In general, all the measures indicate good internal consistency at all levels of granularity; however, their
values decrease steadily when applied to the paragraph and sentence levels.
   At least to the author’s knowledge, there were almost no attempts carried in the NLP for the Bosnian
language, so this paper presents one of the first steps in NLP for the Bosnian language and puts this
language side by side with all other world languages. Although the authors are aware that the method is
not perfect, the reference corpus is used as a normative representing the live language to the best possible
extent.
   Corpus-based model methods and lexicon-based model methods have been increasingly used to compare
language usage. A comparison of hundreds of thousands or millions of words/lemmas from the corpus with
a few thousand words/lemmas from the lexicon presents one of the main types of corpus comparison. In
this case, we refer to the corpus as ’normative’ since it provides a standard against which we can compare.

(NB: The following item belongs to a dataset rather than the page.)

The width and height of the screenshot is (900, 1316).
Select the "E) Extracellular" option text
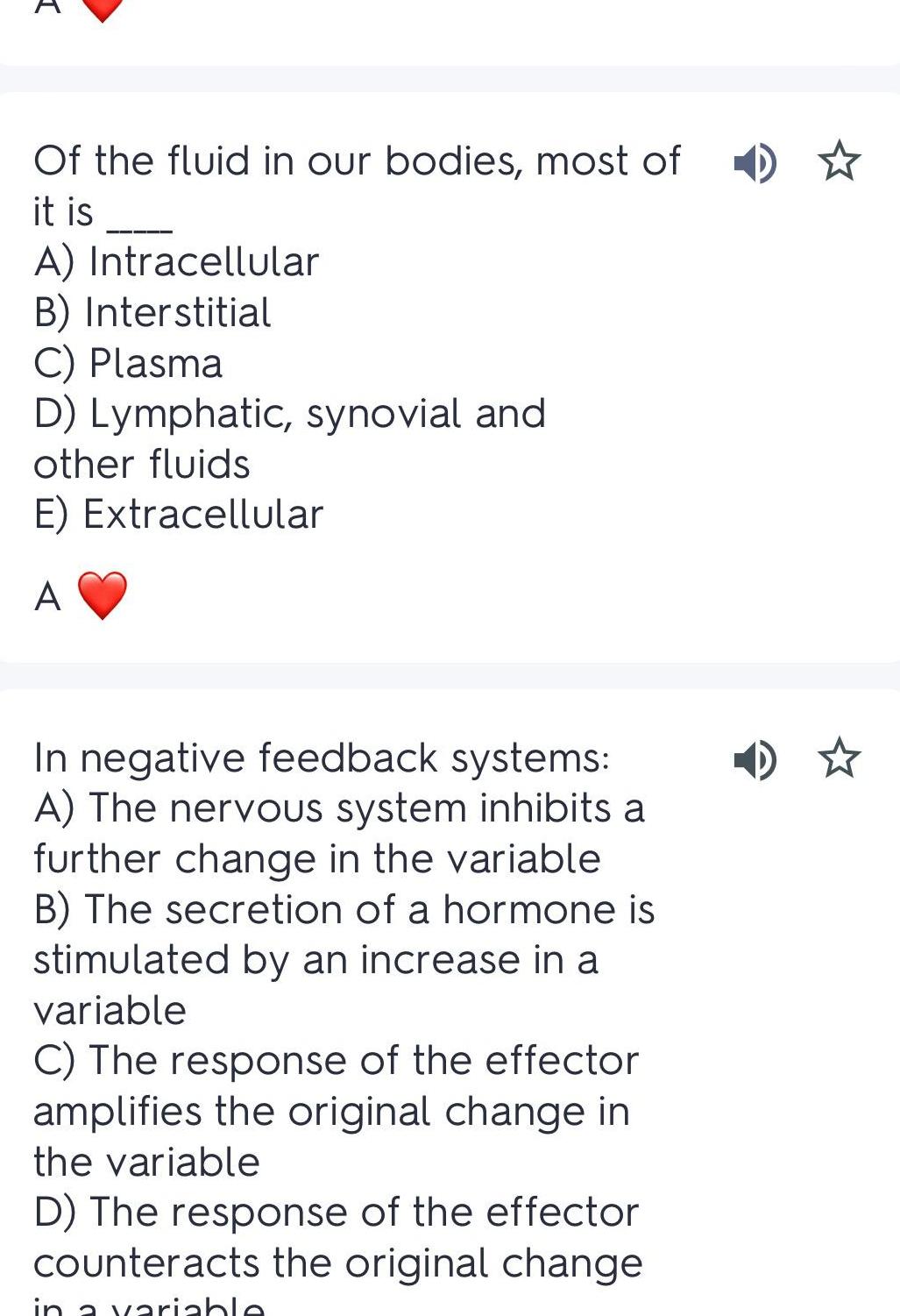pyautogui.click(x=179, y=515)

As it is stated in [13] it is possible to compare three or more corpora at the same time, but it will only make
the results more difficult to interpret.


3. Methodology and work
Bosnian sense annotated lexicon is presented and analyzed in this paper. Since also words that were
not classified as positive or negative, the notation ’sense lexicon’ was used to declare lexicon propose.
Moreover, ’sense’ is used to declare that the lexicon consists of the “core” lexicon (positive and negative
words), a list of stop-words, and a list of AnAwords (Affirmative and Non-affirmative words) which is
clarified in Fig 1.
   Two corpora were used to test language coverage:
    • the Bosnian web corpus bsWaC 1.1 [14] which is a collection of web pages crawled in 2016. The
      corpus consists of texts in three languages (Bosnian, Croatian and Serbian), each text belongs (is
      tagged) to one of the languages. The corpus is also morph-syntactically annotated and lemmatized.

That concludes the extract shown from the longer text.